I learned more talking to a handful of the many people who knew him. He bought hamburgers and Camel cigarettes at Vicie Pinkley’s Bus Stop Cafe across from the courthouse on Main Street. Even when invited in, he would extend his arm in through the door, the rest of him staying outside.

Richard Banks worked many years as groundskeeper for the Freemans at the Joy Motel. Tom Hughes said that before Rich had a car, he worked out an arrangement with Norman Tucker, owner of the taxi company, for cab rides up the hill to work. He also mentioned that if a black lady was staying at the Basin Park Hotel, Rich would show up looking sharp.

Several people mentioned he later drove a fine Model A Ford. Thomas Black recalled that Rich would give him rides up Benton Street to school, the car easily climbing the hill.

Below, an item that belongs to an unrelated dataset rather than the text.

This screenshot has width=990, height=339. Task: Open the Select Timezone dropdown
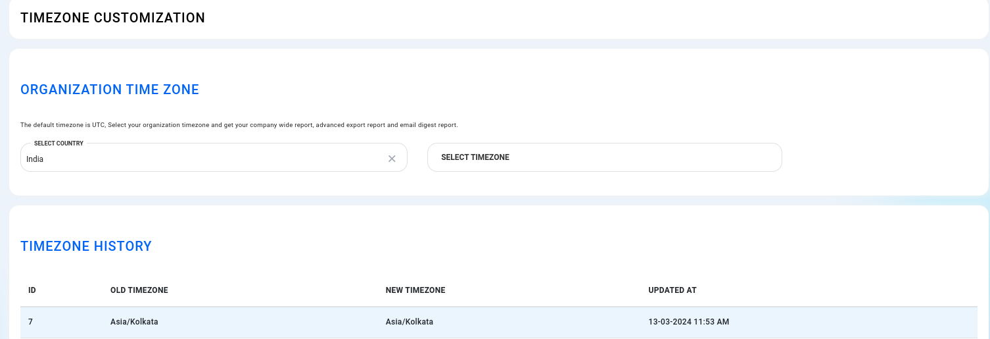[604, 157]
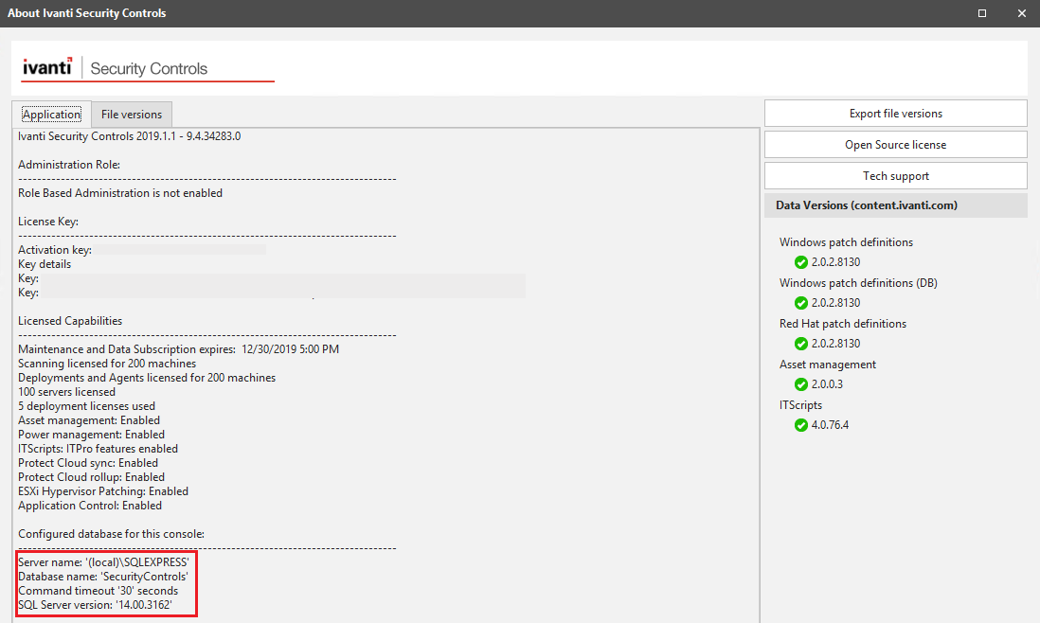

He’d want to ride on the running boards, but Rich always insisted he get in the vehicle.

Others told me of Richard Banks taking aside African-Americans who came to town and giving them advice about what businesses and people to avoid. He did not want trouble for anyone.

I heard of Richard Banks fishing with Tommy Colvin and others. Once hunting out in the Hillspeak area, Duane O’Connor met Richard Banks in the woods. Duane, hunting with a single-shot .22 rifle, noted that Rich was carrying a shotgun. “Some do it for the sport, I do it for the meat,” Banks said.

The remains of Richard Banks’ house are on Barrel Spring Curve west of town. People said he’d stand at the window waving at the passing cars. He died in 1973 and is buried in the Eureka Springs Odd Fellows Cemetery.

Just a fraction of the stories I heard about Richard Banks are included here. If you have a story, comment or correction, let me know at steve@steveweems.com or P.O. Box 43, Eureka Springs AR 72632.

I had a very nice message from Genevieve Head Bowman telling me that she, too, attended the film at the movie theater the evening of Pearl Harbor being bombed. The film was Shepherd of the Hills.